В публикации в «Новом мире» 1991 года Ольшанская использовала (добавив запятые) выбранное автором название: «Кишмарева, Киселева, Тюричева». В издании 1996 года имени автора нет на титульном листе, где значится: «Н. Н. Козлова И. И. Сандомирская. Я тактак хочу назвать кино. „Наивное письмо“: опыт лингво-социологического чтения». (Запись Киселевой о ее выборе – включая и три имени – воспроизведена в виде рисунка на контртитуле.) В предисловии в нескольких случаях имя автора написано неправильно – то порядок трех имен изменен и добавлена пунктуация («Киселева. Кишмарева. Тюричева»), то допущена ошибка в правописании («Кисилева») и т. п.260
Может показаться фривольным говорить здесь об опечатках, особенно если учесть большой объем текстологической работы, проделанной в трудных условиях. Однако сам Интерпретатор с особой силой нападает на своего предшественника, Редактора, указывая в предисловии на его тенденцию очистить текст от присутствия автора, включая и изменение авторского правописания и пунктуации (245; 250). Интерпретатор замечает, что у публикатора «рука не поднимается» опубликовать текст в его «естественном состоянии», и спрашивает: «Нарратив Е. Г. Киселевой носит подзаголовок „я так хочу назвать кино“, публикатор его вычеркивает. Отчего?» (41). В свою очередь, позволю себе заметить: Интерпретатор испытывает трудности при воспроизведении имени автора, как будто рука не поднимается. Кроме того, Интерпретатор принял сознательное решение не помещать в книге фотографию автора (16). Отчего?Объяснение можно найти в тех методологических и философских принципах, которые Интерпретатор позаимствовал у современных западных мыслителей.
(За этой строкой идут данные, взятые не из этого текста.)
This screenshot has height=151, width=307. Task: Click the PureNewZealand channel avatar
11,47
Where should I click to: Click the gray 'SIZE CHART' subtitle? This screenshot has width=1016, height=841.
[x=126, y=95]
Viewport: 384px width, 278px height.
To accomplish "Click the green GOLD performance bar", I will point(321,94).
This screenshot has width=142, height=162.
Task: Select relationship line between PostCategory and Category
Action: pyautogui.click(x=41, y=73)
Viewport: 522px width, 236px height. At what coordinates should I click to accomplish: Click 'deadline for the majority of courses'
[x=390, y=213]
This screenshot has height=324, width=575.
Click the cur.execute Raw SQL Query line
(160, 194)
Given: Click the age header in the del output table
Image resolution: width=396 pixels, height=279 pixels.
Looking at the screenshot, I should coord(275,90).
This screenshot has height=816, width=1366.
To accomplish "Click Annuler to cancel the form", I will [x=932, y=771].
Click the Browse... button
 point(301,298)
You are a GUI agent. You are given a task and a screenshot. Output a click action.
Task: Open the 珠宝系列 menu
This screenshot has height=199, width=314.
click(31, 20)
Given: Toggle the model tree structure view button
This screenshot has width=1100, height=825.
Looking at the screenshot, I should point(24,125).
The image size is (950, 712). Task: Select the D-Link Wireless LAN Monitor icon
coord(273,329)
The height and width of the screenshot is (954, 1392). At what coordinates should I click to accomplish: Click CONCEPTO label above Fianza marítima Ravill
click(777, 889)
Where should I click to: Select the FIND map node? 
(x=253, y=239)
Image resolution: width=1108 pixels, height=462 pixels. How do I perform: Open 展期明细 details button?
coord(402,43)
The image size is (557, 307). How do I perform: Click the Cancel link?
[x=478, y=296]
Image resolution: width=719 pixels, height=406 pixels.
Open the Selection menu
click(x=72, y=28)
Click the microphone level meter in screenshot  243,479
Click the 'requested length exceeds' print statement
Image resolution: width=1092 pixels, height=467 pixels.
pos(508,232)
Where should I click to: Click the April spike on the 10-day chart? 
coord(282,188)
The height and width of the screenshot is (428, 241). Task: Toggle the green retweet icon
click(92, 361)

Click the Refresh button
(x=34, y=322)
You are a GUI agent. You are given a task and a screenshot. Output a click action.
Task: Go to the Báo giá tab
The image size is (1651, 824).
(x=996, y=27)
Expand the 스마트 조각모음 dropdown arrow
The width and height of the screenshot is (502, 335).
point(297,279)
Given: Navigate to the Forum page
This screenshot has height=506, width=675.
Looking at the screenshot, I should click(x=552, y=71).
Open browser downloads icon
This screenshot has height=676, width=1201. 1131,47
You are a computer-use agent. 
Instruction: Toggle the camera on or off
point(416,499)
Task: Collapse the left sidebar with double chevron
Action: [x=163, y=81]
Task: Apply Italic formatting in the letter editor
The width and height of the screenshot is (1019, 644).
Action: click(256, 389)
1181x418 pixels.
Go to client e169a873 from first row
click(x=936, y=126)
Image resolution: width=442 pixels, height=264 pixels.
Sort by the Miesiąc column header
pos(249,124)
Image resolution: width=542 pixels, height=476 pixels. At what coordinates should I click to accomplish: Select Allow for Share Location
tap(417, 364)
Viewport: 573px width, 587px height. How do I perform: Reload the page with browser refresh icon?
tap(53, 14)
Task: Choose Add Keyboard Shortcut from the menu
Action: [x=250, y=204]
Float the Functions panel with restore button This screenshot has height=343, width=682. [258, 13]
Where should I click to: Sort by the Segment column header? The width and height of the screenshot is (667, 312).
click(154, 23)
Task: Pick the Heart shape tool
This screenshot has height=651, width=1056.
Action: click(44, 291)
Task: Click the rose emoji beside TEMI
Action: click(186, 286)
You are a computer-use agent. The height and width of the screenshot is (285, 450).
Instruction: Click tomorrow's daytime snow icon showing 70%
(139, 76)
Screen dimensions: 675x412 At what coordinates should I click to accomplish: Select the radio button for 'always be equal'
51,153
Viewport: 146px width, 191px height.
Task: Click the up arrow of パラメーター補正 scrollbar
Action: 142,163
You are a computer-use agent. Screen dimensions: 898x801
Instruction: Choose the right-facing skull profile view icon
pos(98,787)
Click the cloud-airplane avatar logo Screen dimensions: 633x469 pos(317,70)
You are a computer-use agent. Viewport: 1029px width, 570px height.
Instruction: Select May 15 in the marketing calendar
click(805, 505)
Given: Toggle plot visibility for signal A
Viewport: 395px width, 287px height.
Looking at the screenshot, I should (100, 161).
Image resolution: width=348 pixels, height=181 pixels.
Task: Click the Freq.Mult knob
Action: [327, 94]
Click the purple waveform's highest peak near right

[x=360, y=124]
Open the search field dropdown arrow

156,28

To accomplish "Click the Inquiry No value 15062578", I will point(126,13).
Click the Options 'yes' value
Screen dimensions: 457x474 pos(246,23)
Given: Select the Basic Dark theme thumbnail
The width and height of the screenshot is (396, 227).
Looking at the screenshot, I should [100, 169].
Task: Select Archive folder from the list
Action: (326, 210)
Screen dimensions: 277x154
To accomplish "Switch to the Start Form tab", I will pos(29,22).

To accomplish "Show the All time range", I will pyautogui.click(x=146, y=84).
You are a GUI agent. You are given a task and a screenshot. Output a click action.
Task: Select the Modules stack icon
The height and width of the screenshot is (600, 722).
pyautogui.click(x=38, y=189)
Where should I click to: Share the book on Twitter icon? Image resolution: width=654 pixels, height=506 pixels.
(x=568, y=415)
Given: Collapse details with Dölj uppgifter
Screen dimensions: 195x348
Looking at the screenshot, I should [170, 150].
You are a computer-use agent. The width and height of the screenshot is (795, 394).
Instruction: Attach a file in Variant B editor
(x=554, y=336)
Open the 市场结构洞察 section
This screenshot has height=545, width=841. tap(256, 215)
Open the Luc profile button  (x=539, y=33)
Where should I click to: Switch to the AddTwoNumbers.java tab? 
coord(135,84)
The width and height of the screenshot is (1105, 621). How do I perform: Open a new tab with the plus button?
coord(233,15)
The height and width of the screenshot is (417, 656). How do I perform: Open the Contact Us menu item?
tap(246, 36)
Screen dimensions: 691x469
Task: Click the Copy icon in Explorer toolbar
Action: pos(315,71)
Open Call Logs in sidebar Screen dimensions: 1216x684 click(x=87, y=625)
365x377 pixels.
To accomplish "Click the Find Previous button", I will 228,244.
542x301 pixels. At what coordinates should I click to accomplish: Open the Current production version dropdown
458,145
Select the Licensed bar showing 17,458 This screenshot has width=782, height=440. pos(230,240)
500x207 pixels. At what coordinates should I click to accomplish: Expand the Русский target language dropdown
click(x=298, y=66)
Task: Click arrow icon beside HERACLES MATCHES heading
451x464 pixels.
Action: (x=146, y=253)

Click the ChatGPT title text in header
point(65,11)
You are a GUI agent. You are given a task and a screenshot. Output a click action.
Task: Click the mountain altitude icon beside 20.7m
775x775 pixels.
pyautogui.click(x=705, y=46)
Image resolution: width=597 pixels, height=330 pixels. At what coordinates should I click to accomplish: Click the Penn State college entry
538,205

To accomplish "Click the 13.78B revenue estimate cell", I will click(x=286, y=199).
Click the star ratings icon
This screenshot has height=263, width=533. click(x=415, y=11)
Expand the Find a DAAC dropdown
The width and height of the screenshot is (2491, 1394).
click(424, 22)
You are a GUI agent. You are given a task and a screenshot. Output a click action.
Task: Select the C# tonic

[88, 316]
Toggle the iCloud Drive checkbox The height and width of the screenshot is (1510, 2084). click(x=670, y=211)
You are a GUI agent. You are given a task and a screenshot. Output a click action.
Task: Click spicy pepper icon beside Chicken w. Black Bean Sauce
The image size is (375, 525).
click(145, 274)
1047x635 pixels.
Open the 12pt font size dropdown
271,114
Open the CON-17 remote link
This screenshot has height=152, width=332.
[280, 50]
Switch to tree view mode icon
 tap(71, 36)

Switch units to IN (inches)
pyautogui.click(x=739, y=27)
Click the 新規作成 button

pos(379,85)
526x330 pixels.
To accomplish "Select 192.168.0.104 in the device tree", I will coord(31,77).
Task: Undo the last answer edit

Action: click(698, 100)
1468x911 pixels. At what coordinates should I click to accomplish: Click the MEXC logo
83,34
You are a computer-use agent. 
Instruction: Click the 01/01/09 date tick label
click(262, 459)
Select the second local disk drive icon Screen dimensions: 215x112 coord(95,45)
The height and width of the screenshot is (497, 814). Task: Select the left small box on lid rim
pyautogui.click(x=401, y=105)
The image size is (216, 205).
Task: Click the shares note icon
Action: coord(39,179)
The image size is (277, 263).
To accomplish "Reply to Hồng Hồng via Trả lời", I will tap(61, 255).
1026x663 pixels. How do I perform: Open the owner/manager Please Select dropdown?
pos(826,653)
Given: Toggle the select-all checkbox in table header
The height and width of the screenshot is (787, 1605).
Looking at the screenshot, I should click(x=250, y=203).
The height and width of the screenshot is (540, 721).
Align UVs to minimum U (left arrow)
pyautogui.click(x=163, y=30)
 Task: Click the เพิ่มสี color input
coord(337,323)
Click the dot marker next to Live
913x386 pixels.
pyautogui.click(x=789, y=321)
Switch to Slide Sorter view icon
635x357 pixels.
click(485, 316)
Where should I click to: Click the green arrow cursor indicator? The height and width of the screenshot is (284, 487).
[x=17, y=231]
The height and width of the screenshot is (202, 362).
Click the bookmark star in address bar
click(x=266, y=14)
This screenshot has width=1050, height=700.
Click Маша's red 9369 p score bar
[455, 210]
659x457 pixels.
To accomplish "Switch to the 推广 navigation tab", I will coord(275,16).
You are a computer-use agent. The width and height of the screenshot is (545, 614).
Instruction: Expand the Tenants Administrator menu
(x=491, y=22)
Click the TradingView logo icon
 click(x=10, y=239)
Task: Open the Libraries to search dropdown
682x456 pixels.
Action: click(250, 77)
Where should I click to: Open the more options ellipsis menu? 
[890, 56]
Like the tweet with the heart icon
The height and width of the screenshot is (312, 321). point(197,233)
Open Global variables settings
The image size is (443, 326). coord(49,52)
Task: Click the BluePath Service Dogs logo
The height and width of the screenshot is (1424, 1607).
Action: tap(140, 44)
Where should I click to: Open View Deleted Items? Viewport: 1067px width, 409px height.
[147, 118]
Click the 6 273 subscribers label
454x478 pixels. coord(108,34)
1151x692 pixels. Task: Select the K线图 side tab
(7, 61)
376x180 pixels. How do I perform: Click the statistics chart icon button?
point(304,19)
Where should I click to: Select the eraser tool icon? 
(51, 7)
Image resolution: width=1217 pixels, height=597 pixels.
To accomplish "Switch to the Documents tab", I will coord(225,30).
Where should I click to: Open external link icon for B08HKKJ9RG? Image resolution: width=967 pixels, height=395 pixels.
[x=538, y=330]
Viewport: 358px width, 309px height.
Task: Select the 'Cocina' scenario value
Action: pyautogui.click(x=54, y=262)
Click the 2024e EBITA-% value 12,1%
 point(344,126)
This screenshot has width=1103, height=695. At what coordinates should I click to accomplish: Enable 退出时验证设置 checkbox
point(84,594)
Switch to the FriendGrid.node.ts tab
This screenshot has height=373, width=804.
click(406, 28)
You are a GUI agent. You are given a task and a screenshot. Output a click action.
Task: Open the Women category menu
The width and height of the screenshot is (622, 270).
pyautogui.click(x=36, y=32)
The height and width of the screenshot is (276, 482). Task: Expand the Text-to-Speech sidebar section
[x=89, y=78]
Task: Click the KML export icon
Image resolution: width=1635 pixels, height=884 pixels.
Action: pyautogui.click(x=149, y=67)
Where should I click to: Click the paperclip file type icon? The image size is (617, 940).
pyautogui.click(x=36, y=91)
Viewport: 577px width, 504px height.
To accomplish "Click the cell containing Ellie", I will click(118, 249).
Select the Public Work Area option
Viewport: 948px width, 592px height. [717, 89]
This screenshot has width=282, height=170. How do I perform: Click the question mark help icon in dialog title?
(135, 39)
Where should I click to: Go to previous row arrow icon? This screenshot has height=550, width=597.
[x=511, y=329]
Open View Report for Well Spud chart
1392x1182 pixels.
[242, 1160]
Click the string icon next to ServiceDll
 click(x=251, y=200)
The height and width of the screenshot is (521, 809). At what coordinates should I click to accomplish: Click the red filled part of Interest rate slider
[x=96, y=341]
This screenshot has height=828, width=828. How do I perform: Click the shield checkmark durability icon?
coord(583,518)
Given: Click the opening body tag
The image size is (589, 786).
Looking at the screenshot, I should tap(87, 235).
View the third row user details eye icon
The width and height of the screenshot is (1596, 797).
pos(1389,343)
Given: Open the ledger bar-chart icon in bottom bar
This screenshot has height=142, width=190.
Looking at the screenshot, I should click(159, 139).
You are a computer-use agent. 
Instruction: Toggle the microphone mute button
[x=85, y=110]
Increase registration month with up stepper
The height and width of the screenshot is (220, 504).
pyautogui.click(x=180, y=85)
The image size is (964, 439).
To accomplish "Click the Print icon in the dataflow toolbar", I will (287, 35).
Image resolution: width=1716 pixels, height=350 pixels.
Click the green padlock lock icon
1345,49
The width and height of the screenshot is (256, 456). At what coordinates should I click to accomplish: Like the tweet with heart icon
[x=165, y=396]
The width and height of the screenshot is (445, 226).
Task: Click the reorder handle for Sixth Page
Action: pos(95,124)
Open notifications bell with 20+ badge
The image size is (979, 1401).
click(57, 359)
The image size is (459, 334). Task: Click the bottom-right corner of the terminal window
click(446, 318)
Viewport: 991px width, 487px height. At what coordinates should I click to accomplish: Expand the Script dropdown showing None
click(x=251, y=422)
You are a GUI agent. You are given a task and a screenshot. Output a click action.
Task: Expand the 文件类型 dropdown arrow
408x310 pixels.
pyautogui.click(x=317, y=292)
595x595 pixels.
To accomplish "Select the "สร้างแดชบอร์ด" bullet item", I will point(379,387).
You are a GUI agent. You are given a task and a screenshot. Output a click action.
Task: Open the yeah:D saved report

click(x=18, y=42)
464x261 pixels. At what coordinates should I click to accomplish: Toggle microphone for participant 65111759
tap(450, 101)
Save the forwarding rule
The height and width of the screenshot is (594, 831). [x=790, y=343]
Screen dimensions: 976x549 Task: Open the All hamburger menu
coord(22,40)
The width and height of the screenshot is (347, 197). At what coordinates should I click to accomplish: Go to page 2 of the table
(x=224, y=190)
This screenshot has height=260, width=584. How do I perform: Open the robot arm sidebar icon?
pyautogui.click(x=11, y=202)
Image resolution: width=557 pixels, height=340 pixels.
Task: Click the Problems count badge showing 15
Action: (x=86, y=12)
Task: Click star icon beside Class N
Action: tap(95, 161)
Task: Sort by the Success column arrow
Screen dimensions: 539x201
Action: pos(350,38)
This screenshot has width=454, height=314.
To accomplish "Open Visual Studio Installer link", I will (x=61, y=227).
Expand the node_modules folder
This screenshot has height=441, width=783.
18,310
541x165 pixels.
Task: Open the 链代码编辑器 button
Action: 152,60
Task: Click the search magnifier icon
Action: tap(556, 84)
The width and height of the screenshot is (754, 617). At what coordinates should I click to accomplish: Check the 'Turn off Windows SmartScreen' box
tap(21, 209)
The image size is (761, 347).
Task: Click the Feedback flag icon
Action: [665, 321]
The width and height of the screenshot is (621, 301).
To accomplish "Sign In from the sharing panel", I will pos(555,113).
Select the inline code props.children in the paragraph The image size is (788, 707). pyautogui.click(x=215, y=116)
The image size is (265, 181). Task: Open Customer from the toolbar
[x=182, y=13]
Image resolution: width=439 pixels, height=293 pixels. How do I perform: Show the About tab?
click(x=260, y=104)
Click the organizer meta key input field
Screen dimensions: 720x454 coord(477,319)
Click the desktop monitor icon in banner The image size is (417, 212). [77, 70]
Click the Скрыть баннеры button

Интерпретатор спрашивает: можно ли говорить о «наивных авторах» как субъектах? В самом деле (рассуждает Интерпретатор), философское понятие субъективности традиционно ассоциируется с рациональностью, свободой выбора, рефлексивным сознанием. «Субъект мыслится хозяином истории, который берет ответственность за прошлое, настоящее и будущее…» (53). В этой перспективе такие авторы, как Киселева, не тянут на «субъекта» (54). Интерпретатор полагает, что записки Киселевой лишены знаков исторической принадлежности, которые отличают мемуары ее образованных современников:
Имена довоенных вождей практически отсутствуют. <…> 22 июня 1941 – единственная историческая дата, которую Е. Г. Киселева упоминает. <…> Большой Истории, с которой постоянно соотносятся записки «культурных», у Е. Г. Киселевой нет (83).
Более того, Интерпретатор полагает также, что в записках «отсутствуют способы вербального представления любовного чувства» (75). Незамеченными остались и признаки повествовательной прозы в записках Киселевой:
Рукопись свидетельствует, что Е. Г. Киселева не в состоянии выстроить нарратив в соответствии с линейным временем, в то время как биография пишется во временной последовательности (67).
В конечном счете, публикуя ее записки, Интерпретатор пришел к следующему заключению: ввиду этого Киселева не стала, вопреки желанию, «субъектом» своего письма (в традиционном понимании этого термина). Однако Интерпретатор отказывается осудить таких людей (как поступают интеллектуалы-легислаторы) и вместо этого сдвигает парадигму:
…человек этот – не историческое извращение, не монстр, каким он кажется порой производителю нормы. Но он не действует в истории как автономный субъект, и это как раз то его свойство, которое так не нравится политикам и интеллектуалам. <…> Не удается обнаружить у пишущих черт активных субъектов, «хозяев» истории, которые бы желали и могли взять на себя ответственность за настоящее, прошлое и будущее. <…> Наивное «ручное» письмо словно подтверждает и иллюстрирует мысль приверженцев постмодернистских методологий о смерти субъекта, об исчезновении автора, о существовании бессубъектных форм культуры (54).